German Development Institute / Deutsches Institut für Entwicklungspolitik (DIE), The Current Column of 21 September 2020
One sentence stands out prominently in the political declaration on the United Nations’ 75th anniversary: “We are not here to celebrate. We are here to take action.” The 193 UN Member States are expected to adopt this motion today. In light of the many ills that have recently befallen the world, and the world’s organisation, this statement seems promising, if not poignant.
If you take the Covid-19 pandemic as a test-case for the world’s collective ability to respond effectively to global problems, so far, we flunked it. Fierce competition among nations has far too often been the response instead of global coordination, multilateral cooperation and solidarity. UN institutions in place to deal with such a crisis – like the World Health Organisation – while effective, have been hampered by regulatory, political and financial constraints. Neither the Security Council nor the General Assembly have responded to the pandemic with the urgency required. What’s more, other relatively new and much heralded structures such as the G20 have been found to be just as wanting and subject to the same toxic (geo-)politics. This should be, unfortunately, no big surprise given the overall insufficient responses to equally pressing global crises, such as biodiversity loss, climate change, or growing inequalities and injustices within and among nations. Collective action at the global level is difficult, the more so when it requires the transformation of behaviour and redistribution of resources. Nationalism, populism, geopolitical rivalries and a sense of multilateral fatigue have not made it any easier.

Exercise: Please print the whole column on the UN's 75th anniversary word for word.

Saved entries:
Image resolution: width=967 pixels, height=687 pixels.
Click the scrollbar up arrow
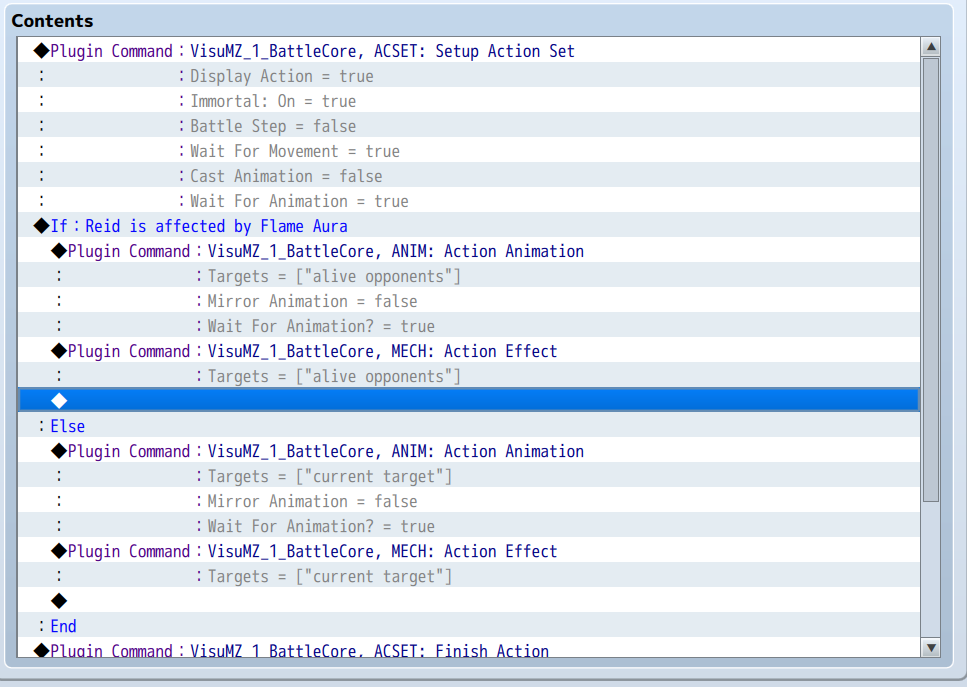tap(932, 45)
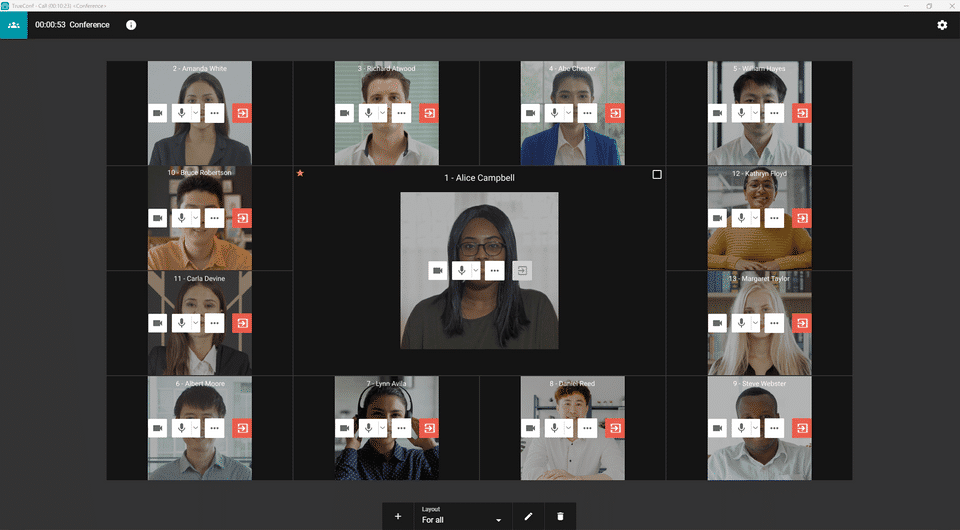Viewport: 960px width, 530px height.
Task: Expand microphone options arrow for Alice Campbell
Action: (x=476, y=271)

Written answer:
German Development Institute / Deutsches Institut für Entwicklungspolitik (DIE), The Current Column of 21 September 2020
One sentence stands out prominently in the political declaration on the United Nations’ 75th anniversary: “We are not here to celebrate. We are here to take action.” The 193 UN Member States are expected to adopt this motion today. In light of the many ills that have recently befallen the world, and the world’s organisation, this statement seems promising, if not poignant.
If you take the Covid-19 pandemic as a test-case for the world’s collective ability to respond effectively to global problems, so far, we flunked it. Fierce competition among nations has far too often been the response instead of global coordination, multilateral cooperation and solidarity. UN institutions in place to deal with such a crisis – like the World Health Organisation – while effective, have been hampered by regulatory, political and financial constraints. Neither the Security Council nor the General Assembly have responded to the pandemic with the urgency required. What’s more, other relatively new and much heralded structures such as the G20 have been found to be just as wanting and subject to the same toxic (geo-)politics. This should be, unfortunately, no big surprise given the overall insufficient responses to equally pressing global crises, such as biodiversity loss, climate change, or growing inequalities and injustices within and among nations. Collective action at the global level is difficult, the more so when it requires the transformation of behaviour and redistribution of resources. Nationalism, populism, geopolitical rivalries and a sense of multilateral fatigue have not made it any easier.